Väter sind lieber im Büro als zu Hause bei den Kindern: Soziologe Martin Schröder erklärt den brisanten Befund seiner Studie.

Hat das Vatersein noch immer zu wenig Prestige? Die ausgewerteten Daten lassen es vermuten. Foto: Maskot, Getty Images
Hat das Vatersein noch immer zu wenig Prestige? Die ausgewerteten Daten lassen es vermuten. Foto: Maskot, Getty Images

Väter, die 100 Prozent arbeiten, sind zufriedener als Väter, die Teilzeit arbeiten und häufiger zu Hause sind. Überrascht?

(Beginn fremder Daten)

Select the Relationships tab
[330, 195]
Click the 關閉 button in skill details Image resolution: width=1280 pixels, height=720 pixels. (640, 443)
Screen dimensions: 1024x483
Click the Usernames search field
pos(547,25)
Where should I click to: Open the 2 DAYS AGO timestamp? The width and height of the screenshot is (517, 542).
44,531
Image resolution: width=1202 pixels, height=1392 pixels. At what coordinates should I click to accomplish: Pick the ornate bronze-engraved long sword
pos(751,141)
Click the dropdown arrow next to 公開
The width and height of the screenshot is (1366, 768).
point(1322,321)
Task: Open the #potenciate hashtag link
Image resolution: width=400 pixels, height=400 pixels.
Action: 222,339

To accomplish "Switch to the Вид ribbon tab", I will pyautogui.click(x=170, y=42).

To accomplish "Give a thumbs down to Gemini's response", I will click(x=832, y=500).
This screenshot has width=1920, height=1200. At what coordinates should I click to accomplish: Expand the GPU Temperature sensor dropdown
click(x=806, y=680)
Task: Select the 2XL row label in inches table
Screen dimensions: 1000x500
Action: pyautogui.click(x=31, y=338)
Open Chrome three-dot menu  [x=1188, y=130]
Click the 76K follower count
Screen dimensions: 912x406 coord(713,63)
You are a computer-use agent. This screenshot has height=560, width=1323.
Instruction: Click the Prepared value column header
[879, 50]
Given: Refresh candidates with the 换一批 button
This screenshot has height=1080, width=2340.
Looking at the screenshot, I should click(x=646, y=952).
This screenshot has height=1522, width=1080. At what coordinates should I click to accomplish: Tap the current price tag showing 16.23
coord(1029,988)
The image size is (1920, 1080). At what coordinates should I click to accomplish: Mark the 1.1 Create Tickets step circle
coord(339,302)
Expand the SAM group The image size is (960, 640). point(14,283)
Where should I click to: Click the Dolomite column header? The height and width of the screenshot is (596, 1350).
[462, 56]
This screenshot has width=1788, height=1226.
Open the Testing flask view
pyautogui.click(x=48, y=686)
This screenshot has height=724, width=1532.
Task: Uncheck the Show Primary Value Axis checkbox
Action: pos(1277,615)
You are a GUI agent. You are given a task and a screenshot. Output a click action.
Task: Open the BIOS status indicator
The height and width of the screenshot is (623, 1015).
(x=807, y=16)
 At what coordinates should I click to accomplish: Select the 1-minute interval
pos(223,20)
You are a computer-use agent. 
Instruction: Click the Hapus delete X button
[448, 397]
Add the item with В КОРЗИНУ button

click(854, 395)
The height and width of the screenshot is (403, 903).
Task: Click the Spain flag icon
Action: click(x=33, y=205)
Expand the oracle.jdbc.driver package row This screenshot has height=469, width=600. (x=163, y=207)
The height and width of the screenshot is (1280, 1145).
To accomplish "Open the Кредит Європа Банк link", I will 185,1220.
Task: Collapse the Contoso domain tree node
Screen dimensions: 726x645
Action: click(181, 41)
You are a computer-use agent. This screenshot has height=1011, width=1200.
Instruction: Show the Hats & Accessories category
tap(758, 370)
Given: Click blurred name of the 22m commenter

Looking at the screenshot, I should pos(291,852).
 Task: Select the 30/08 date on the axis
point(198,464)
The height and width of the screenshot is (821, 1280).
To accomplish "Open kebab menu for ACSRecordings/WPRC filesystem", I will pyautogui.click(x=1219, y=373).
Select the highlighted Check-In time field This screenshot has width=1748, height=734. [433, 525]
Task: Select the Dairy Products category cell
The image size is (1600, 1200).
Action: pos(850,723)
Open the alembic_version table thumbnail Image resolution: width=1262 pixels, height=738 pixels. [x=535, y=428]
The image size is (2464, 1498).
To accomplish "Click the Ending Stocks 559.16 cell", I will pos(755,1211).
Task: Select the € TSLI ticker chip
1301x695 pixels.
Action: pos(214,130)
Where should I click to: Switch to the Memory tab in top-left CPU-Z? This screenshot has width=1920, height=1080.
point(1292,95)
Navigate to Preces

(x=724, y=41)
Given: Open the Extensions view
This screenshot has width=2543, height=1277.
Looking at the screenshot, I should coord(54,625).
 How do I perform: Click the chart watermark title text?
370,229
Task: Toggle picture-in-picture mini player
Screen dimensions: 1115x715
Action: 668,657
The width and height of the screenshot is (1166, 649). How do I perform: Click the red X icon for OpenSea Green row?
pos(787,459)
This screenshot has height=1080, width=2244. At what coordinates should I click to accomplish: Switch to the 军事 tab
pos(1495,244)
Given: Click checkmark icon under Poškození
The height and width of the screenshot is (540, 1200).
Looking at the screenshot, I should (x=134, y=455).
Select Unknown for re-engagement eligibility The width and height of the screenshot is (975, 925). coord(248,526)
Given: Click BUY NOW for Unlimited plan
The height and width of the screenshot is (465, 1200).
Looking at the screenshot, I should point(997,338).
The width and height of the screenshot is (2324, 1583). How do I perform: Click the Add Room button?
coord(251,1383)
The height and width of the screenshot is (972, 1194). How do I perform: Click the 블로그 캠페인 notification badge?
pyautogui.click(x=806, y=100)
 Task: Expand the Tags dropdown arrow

Tatsächlich ging ich davon aus, dass ­Väter gern mehr Zeit mit ihrer Familie verbringen würden. Meine Studie zeigt jedoch: Väter sind zufriedener, wenn sie länger im Büro bleiben dürfen. Vollzeit arbeitende Väter sind sogar zufriedener als kinderlose Männer, die 100 Prozent arbeiten. Dieser auf den ersten Blick überraschende Befund deckt sich auf den zweiten Blick mit Erkenntnissen anderer Forschungsarbeiten. Verschiedene ältere Studien zeigen, dass Männer vor der Geburt ihrer Kinder oft erklären, sie würden ihr Arbeitspensum nach der Geburt reduzieren. Doch wenn das Kind einmal da ist, arbeiten sie mehr als zuvor.